Sasha repeated what she had told Ted the day before and also told Anita about calling her all those years ago, shortly after Michelle had gone missing. Anita faintly recalled that someone from the neighborhood had phoned to ask if Anita thought Michelle had run away. Sasha then explained her history with Detective McNair and Dr. Bass. Her contact stirred Anita’s pain, but also brought her some sense of comfort—a strange person out of nowhere was interested in her daughter’s cold case.
“You must surely imagine my shock to get a phone call like this after so many years,” Anita said. “My son Doug and I have never been able to accept Michelle’s death, and it is still very hard to talk about. Too painful.” It was unfinished business for this quiet family, a scabbed-over wound festering below the surface of verbal and emotional expression.
Anita’s communications were initially like this: guarded and polite. But as she and Sasha exchanged more calls over the next few weeks, she became more open.
“Life as I knew it ended on January 10, 1987,” Anita confessed to Sasha one night over the phone. “We will never be the same.” She admitted that she continued to see Michelle in her dreams nearly nightly, all these years later. In virtually the same dream, over and over, Michelle comes to her after having been away but won’t tell her where she’s been. As Michelle prepares to leave again, Anita panics, becomes fearful “of never seeing my baby again.”
“In the early years, I used to wake up screaming,” she tearfully explained to Sas
ha. “Now I just wake up sad.”
It was a little surprising to Sasha that Anita let her in as easily as she did, needing whatever it was Sasha might be offering, grateful for the interest in her daughter’s case and any possibility of resolution it might bring these decades later. Despite her quiet, low-key demeanor, Anita needed to talk. “I really hope that you and I can accomplish something,” Anita told her. “You’re the first intelligent person who has contacted me. The others were either ‘psychics’ or just plain weirdos.”
It was from these conversations that Sasha first heard the name Larry Lee Smith. His name had not appeared in any of the reports or newspaper articles sent by Dr. Bass. Anita filled Sasha in on her strange meeting with Larry Lee and the lack of an initial investigation into his involvement in Michelle’s disappearance. She also told Sasha about the possible involvement of Michelle’s boyfriend, Chas, and the unsuccessful murder investigation into both Larry Lee and Chas after Michelle’s remains were found. Sasha was glad to learn that Larry Lee had received a twenty-year sentence for the assault of Amanda Sanders in Georgia. A small consolation.

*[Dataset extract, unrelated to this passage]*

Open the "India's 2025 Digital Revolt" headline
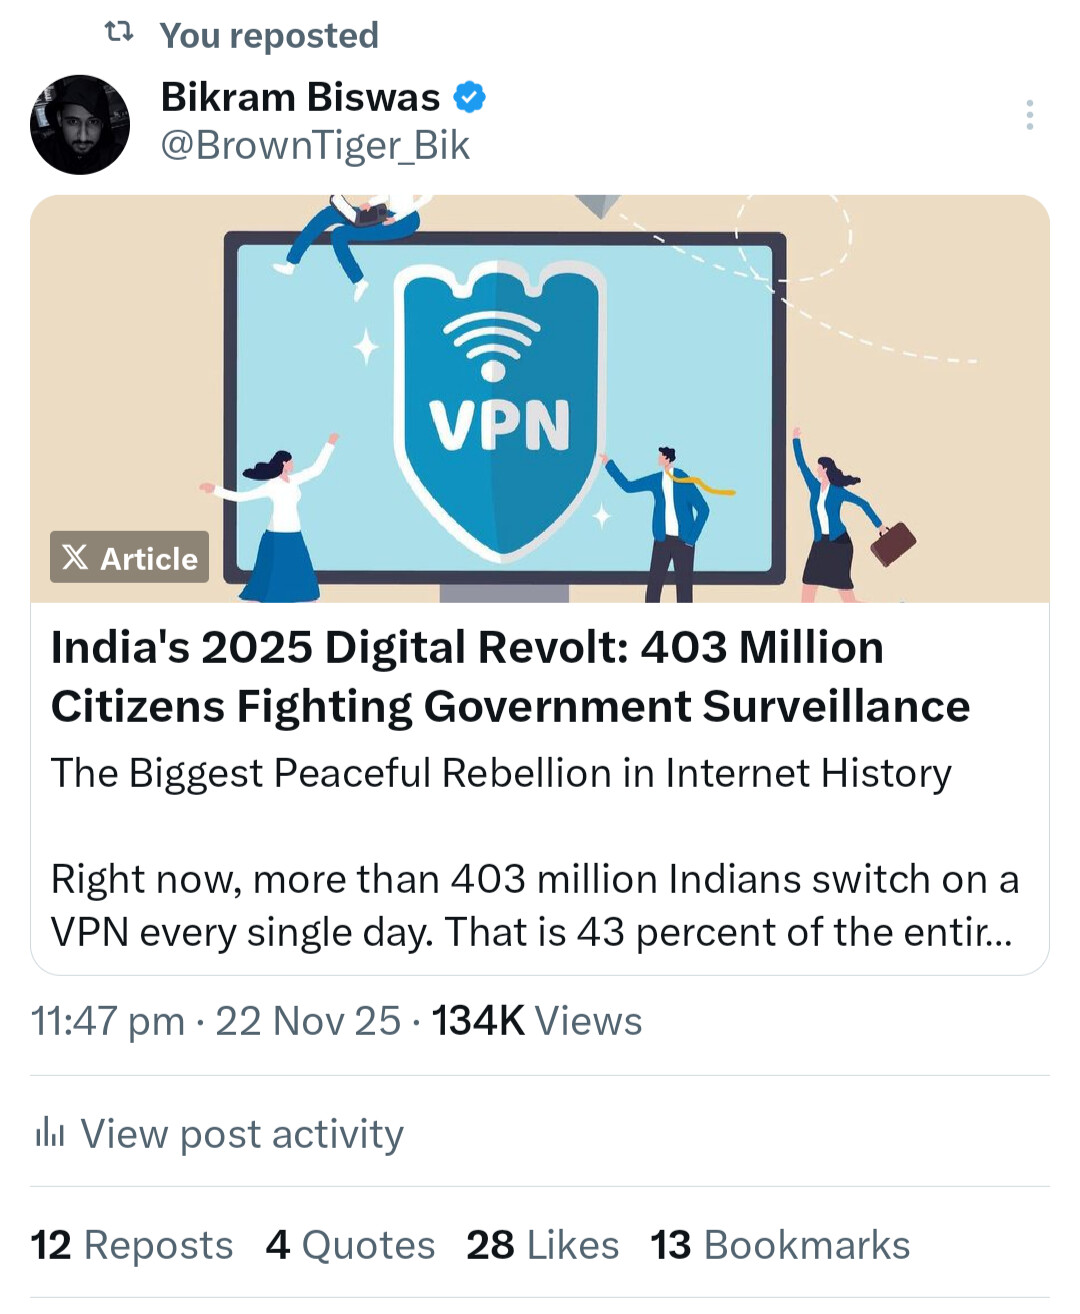This screenshot has height=1314, width=1080. click(x=510, y=677)

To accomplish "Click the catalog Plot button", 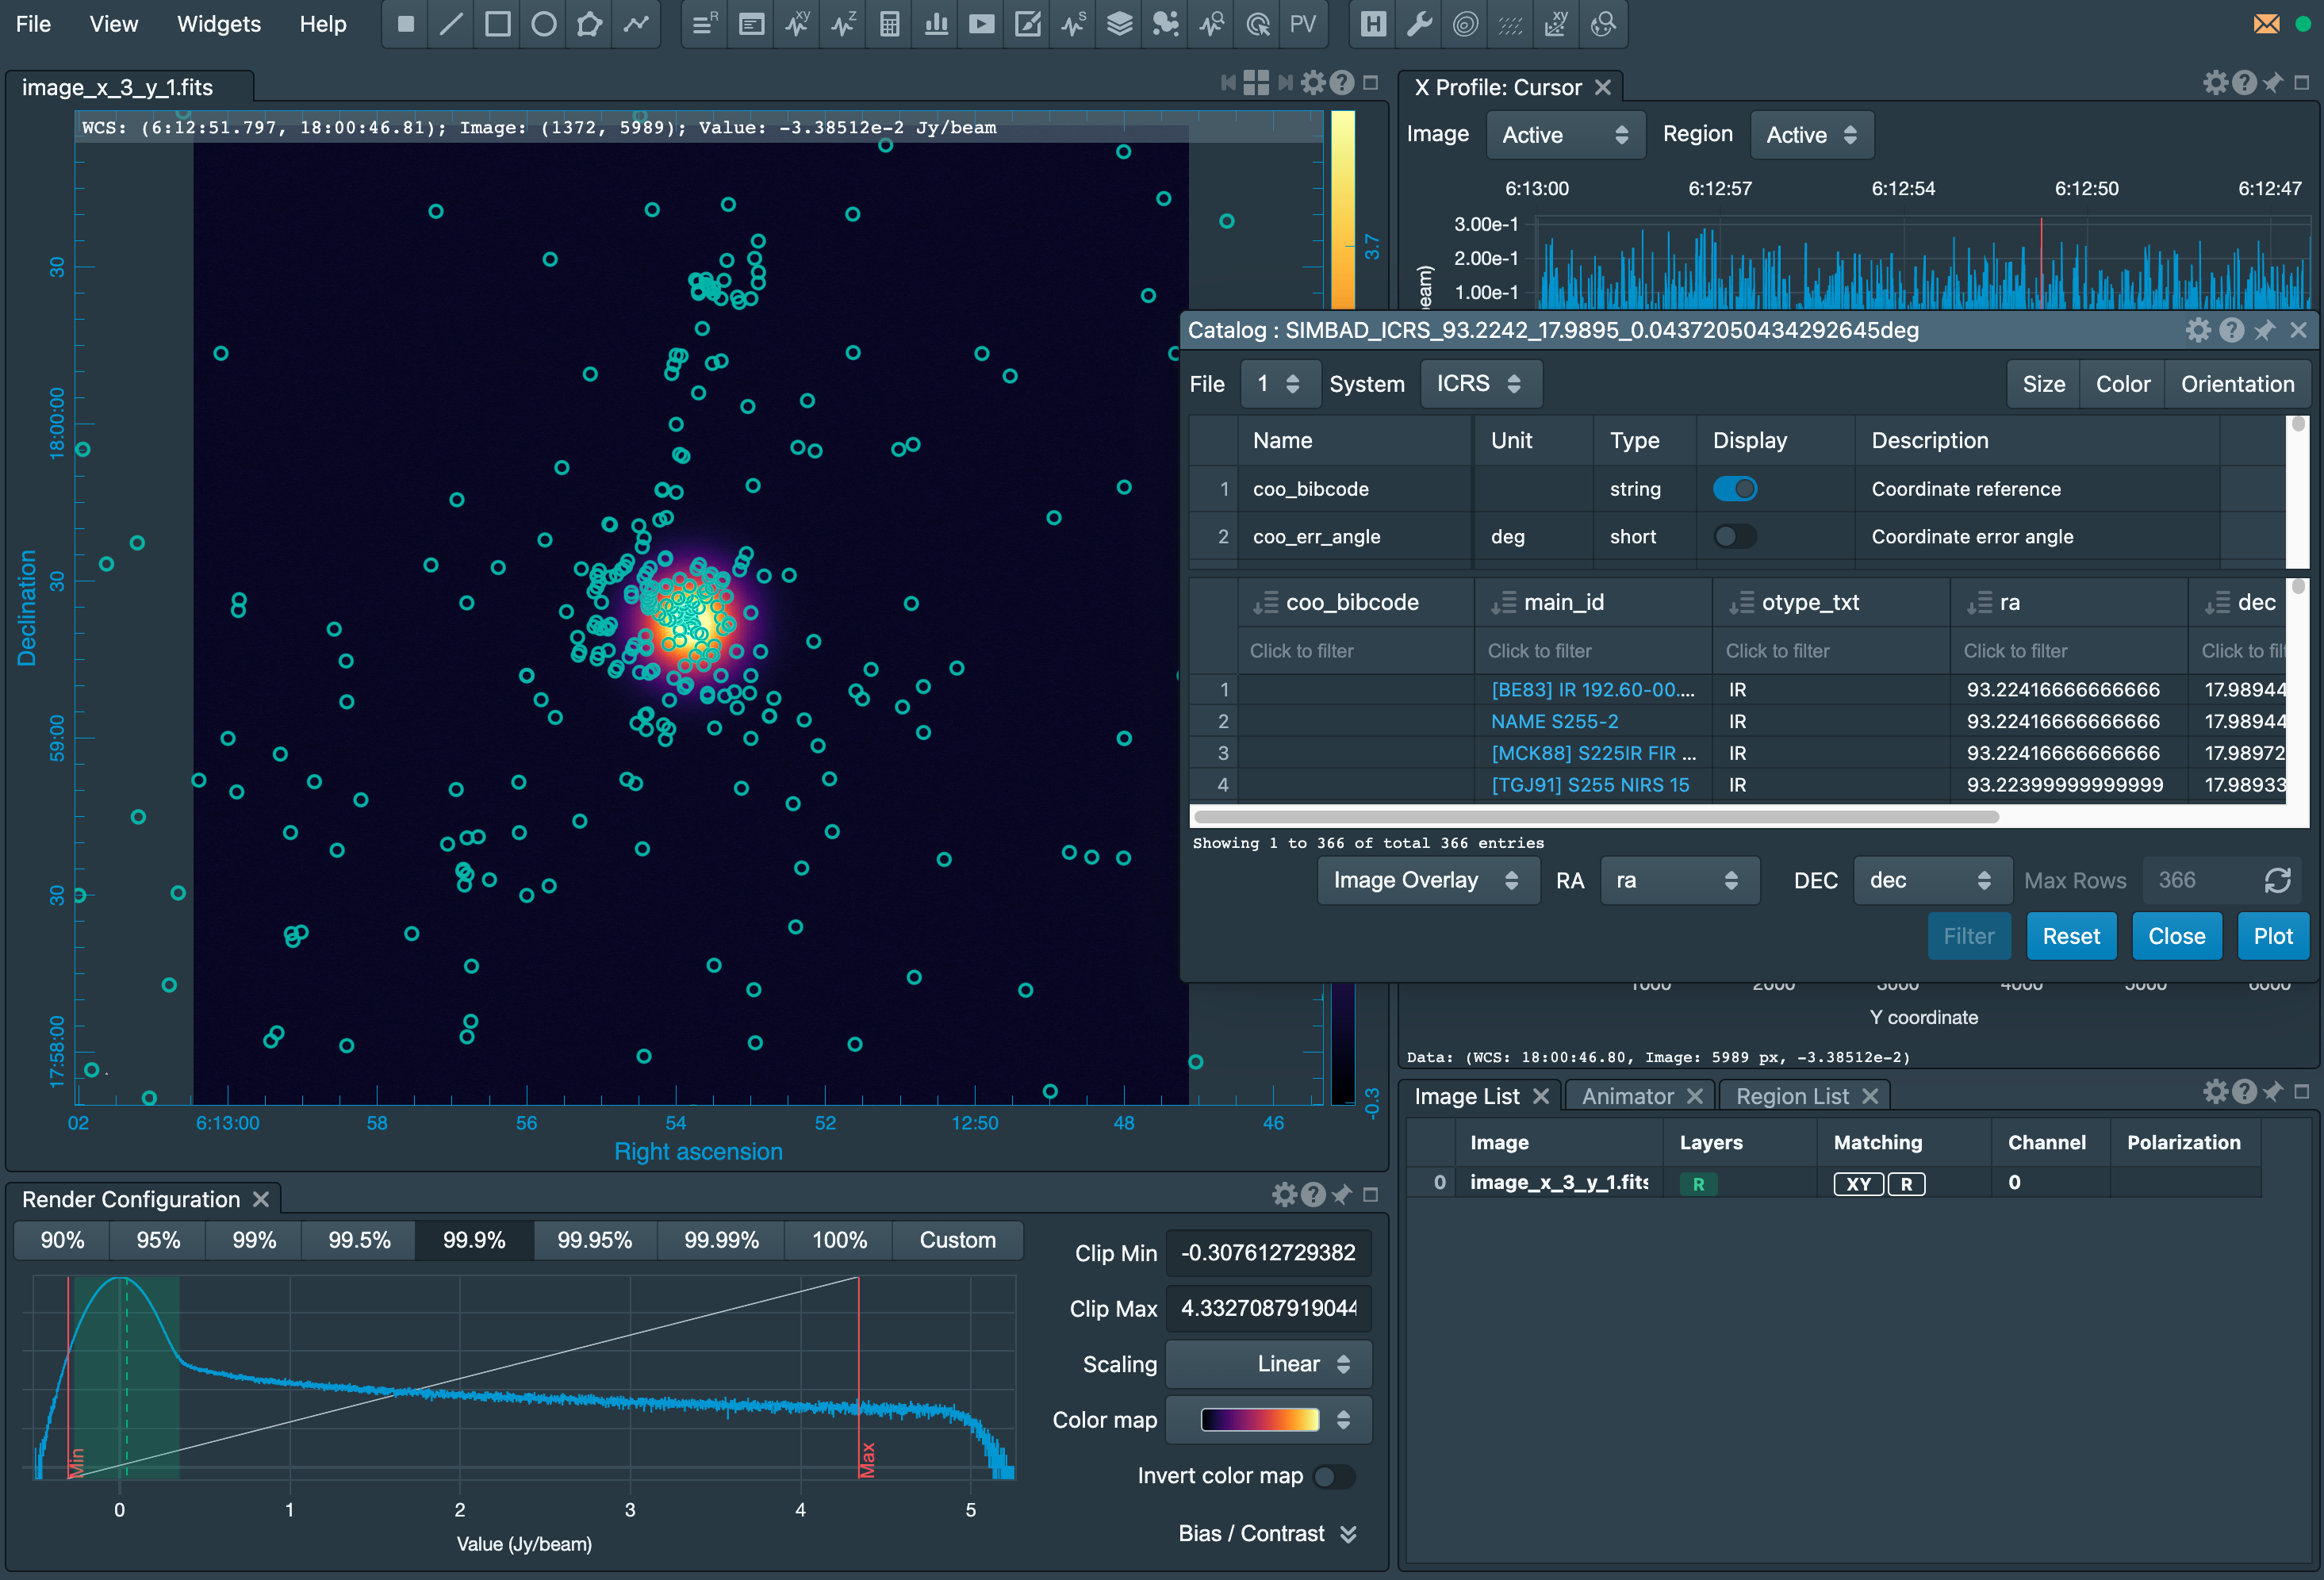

Halfway through Larry Lee’s twenty-year sentence, he came up for parole. Anita was notified in writing by the Georgia Corrections and Parole Board Office of Victim Services in Atlanta. She, along with her sister, brother-in-law and cousin, attended hearings, wrote letters, and sent emails to make sure Larry Lee stayed behind bars. Their efforts paid off and the parole board upheld Larry Lee’s sentence. Anita and her family continued their campaign every time Larry Lee came up for parole, but time was running out.
If Sasha was interested in Larry Lee, Anita told her, she could pull up his profile on the Georgia Department of Corrections website. Anita had kept tabs on him there for years.